Si j’avais regardé le premier match des « 3 lions » dans cette compétition depuis mon canapé (et notamment le but gag concédé par le gardien anglais) puis le 2e au pub local sans grande excitation, je ne pus me libérer de mon travail pour leur troisième match décisif de poule ayant lieu au Nelson Mandela Bay Stadium de Port Elizabeth dans l’après-midi. Sans victoire après deux matchs, les anglais n’avaient d’autre choix que de s’imposer pour voir le tour suivant.
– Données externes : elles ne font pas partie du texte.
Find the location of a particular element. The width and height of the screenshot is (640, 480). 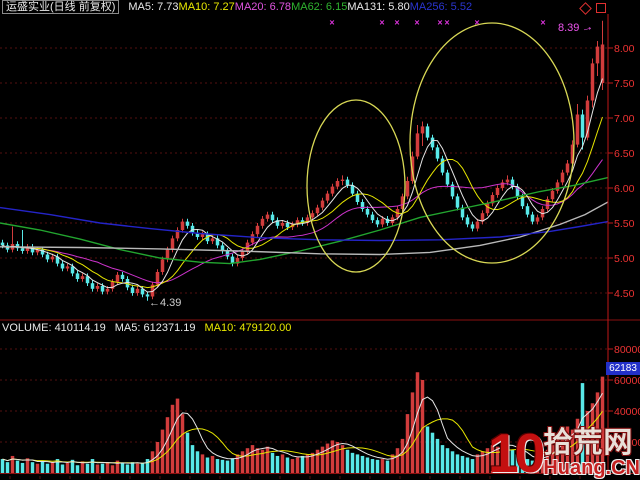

Le chantier sur lequel j’étais à l’œuvre faisait travailler près de 1000 personnes à ce moment là mais bizarrement je ne me rendis pas compte immédiatement qu’en ce début d’après midi, les étages étaient particulièrement calmes et vidés de leurs ouvriers.

C’était jusqu’à 15h22.

La Heron Tower, c'est celle de gauche!

Soudainement un évènement a déclenché une fulgurante réaction en chaîne dans mon esprit. Je me rendis compte en l’espace d’une fraction de seconde que mon assistante et moi étions étrangement seuls au 32e étage de la tour, qu’un match de coupe du monde avait débuté, qu’il impliquait l’Angleterre et surtout qu’ils venaient d’ouvrir le score. Ma collègue polonaise qui n’a aucun intérêt envers le football nota l’événement en question et l’accueilli avec un « What was that ? » inquiet.
Cet événement était une vague sonore, une clameur en forme de raz-de-marée traversant toute la capitale d’est en ouest. Cela dura 1 voire 2 secondes avant de baisser progressivement d’intensité mais le message était aussi surprenant que clair, l’Angleterre venait de marquer.
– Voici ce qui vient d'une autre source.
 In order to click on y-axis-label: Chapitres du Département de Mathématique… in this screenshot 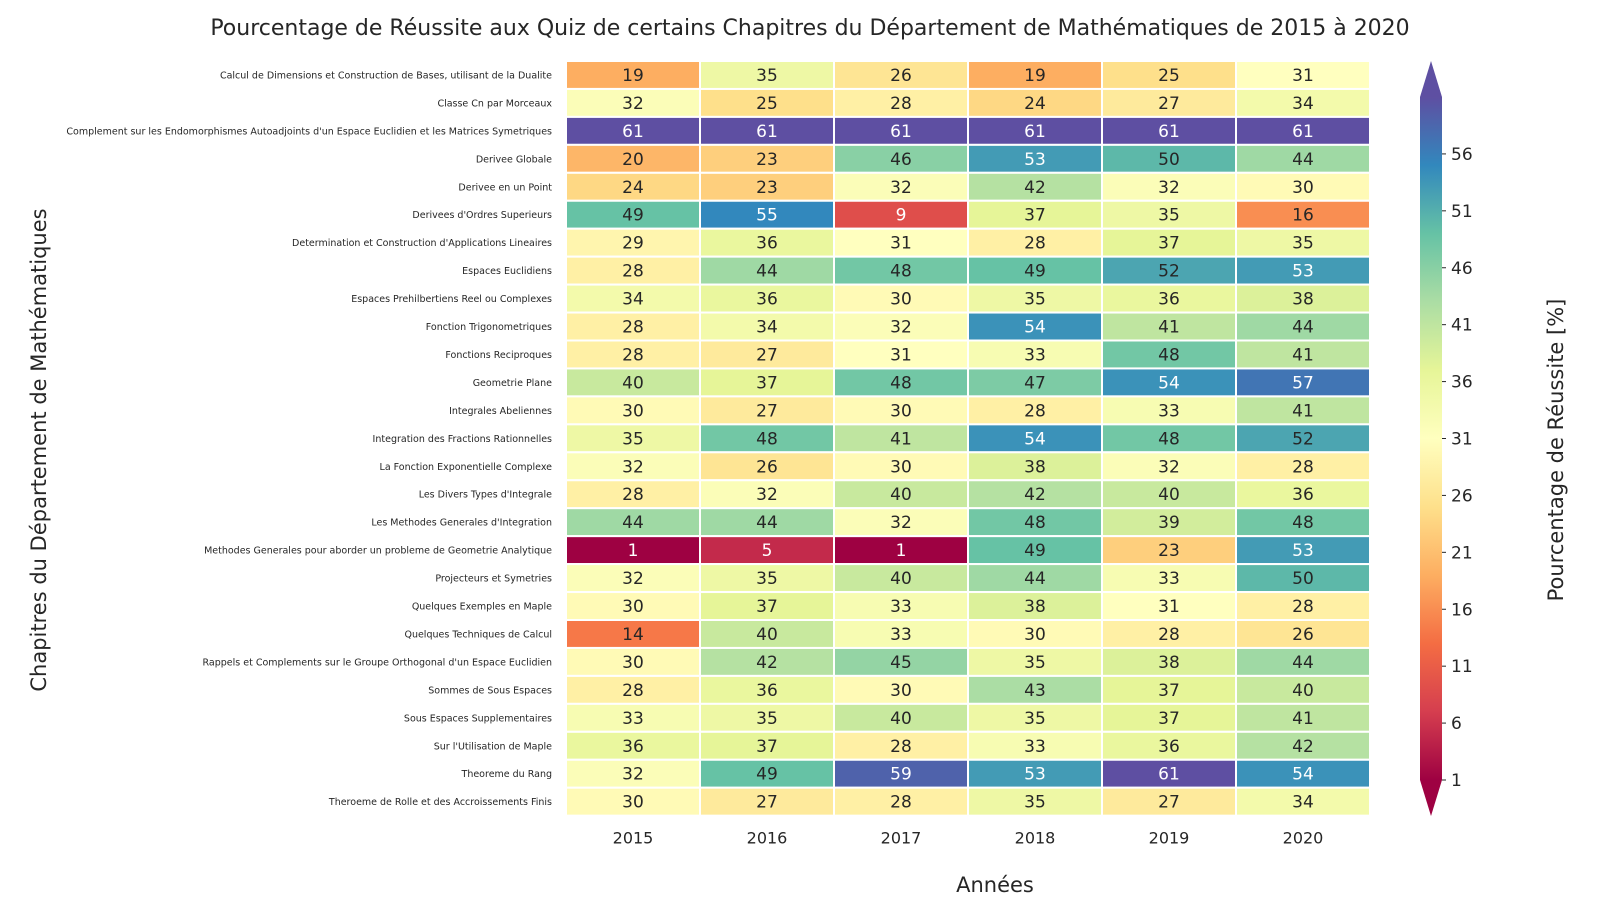, I will do `click(39, 450)`.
Passé au ralentit, la bande sonore de ces quelques secondes aurait vu un début de cri collectif venant de Stratford ou peut-être même Dartford perturber le silence de cet après-midi, puis se propager à une vitesse fulgurante vers l’ouest, gagnant la city puis Westminster pour finalement recouvrir toute la ville.
Ce cri fût poussé par des milliers de fans anglais entassés dans le pub le plus proche de chez eux ou plus probablement de leur lieu de travail, lorsque l’attaquant anglais poussa le ballon au fond des filets slovènes.
L’économie du pays était probablement à l’arrêt pendant ce match ou tout du moins au ralenti. Lorsque quelques minutes plus tard je redescendis du haut de ma tour, je me rendis compte que les ouvriers étaient tous regroupés dans la cantine du chantier équipée de plusieurs écrans de télévisions. La surprise fût encore plus grande lorsque je découvris que la majeure partie des managers étaient également présente.
Seuls restaient au poste quelques sages employés ayant la double particularité de ne pas être anglais et de ne pas avoir eu envie d’utiliser cette désertion générale comme excuse pour une tranche de flemmardise.
Pourquoi ai-je eus l’impression que cette vague sonore venait de l’est pour aller vers l’ouest ? Probablement à cause du vent soufflant fort quand on se trouve à 200m au dessus du niveau de la route. Ou bien peut-être avais-je découvert un décalage dans la vitesse de diffusion des ondes émises par les satellites gigotants autour de la Terre ?

Quelques jours plus tard, si j’avais été sur ma tour, j’aurai peut-être pu entendre les cris de rage ou les complaintes du peuple anglais à l’occasion de leur sévère élimination en huitièmes de finale.
Cette expérience auditive me souleva vraiment le cœur. Plus que toute autre réaction collective vécue dans un stade ? Peut-être bien. Il ne s’agissait pas ici de 30, 40 ou 50.000 spectateurs, mais bien du cri de tout un pays.